Database Design suggestion for a Blog farm

I’m building something similar to a Blogfarm and I came across a small hurdle. I used the WordPress Multi-User database as a reference and noticed that a unique table is created for each blog that is being created.

So if the farm is going to have, say, ‘x’ million users (just a weird thought), then the database would ideally have ‘x’ million tables, assuming a user for each blog.

Read More
  1. Is the one used by WordPress MU, a good db design? If yes, how much impact would it have on the database performance with so many ‘x’ million tables?

  2. Since I’m just starting to code, I have the liberty to choose any database I like. Currently I’m using PostgreSQL combined with Ruby on Rails. Do you think a NoSQL database (like MongodB) would be of any use in this situation? If not, why/why not? I haven’t seen any blog platform run on a NoSQL db yet.

  3. How do the big guys like Blogger, Tumblr or Squarespace do it?

Any help is much appreciated, Thank You.

References:

http://www.aeonscope.net/2006/12/29/wordpress-migration/

Related posts

Leave a Reply

1 comment

    1. It’s quite likely good enough. My guess is that it has mostly caching issues. If you have thousands of blogs on the same server and each is equally likely to be hit, then caching is going to be a nightmare, and probably most queries will need to hit the hard drive (cold cache hits). However, if most queries hit the same blogs, and hence the same tables, caching will be good enough.
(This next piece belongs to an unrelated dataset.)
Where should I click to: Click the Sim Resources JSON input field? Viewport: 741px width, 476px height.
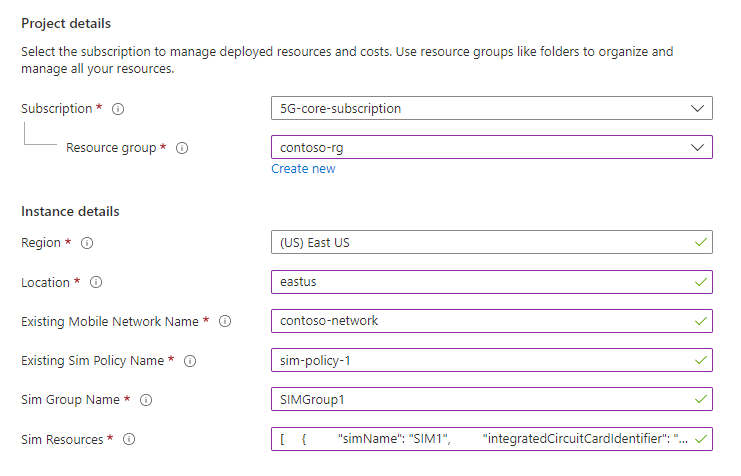pyautogui.click(x=480, y=438)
    2. My honest advice is the following. Do the simplest thing and forget about scalability problems for now. 99.999% of web sites do not do enough traffic to warrant any specific problems, and the 0.001% of sites that do, will have the resources to actually rewrite any code base so it scales. In this context, use the following rule of thumb:

      • RBDMS are generally good enough for most uses. Furthermore they are extremely stable and well supported. RBDMS have been around for 40 years. 🙂
      • NoSQL databases have a few, very specific uses where they shine (e.g. document storage, billion row tables, huge scalability constraints), on the other hand they have gotchas (see BASE vs ACID) and they do represent an increased risk as they are newer, less understood concepts.
    3. I guess they do it through some form of sharding. In other words, yes you would have millions of tables split across thousand of servers.

    The main point here is that this architectural choice is a trade off. If you have sites with large traffic, you will need more db servers and this allows you to scale horizontally. On the other hand, if you have a lot of site with little traffic, you probably don’t need to scale that much.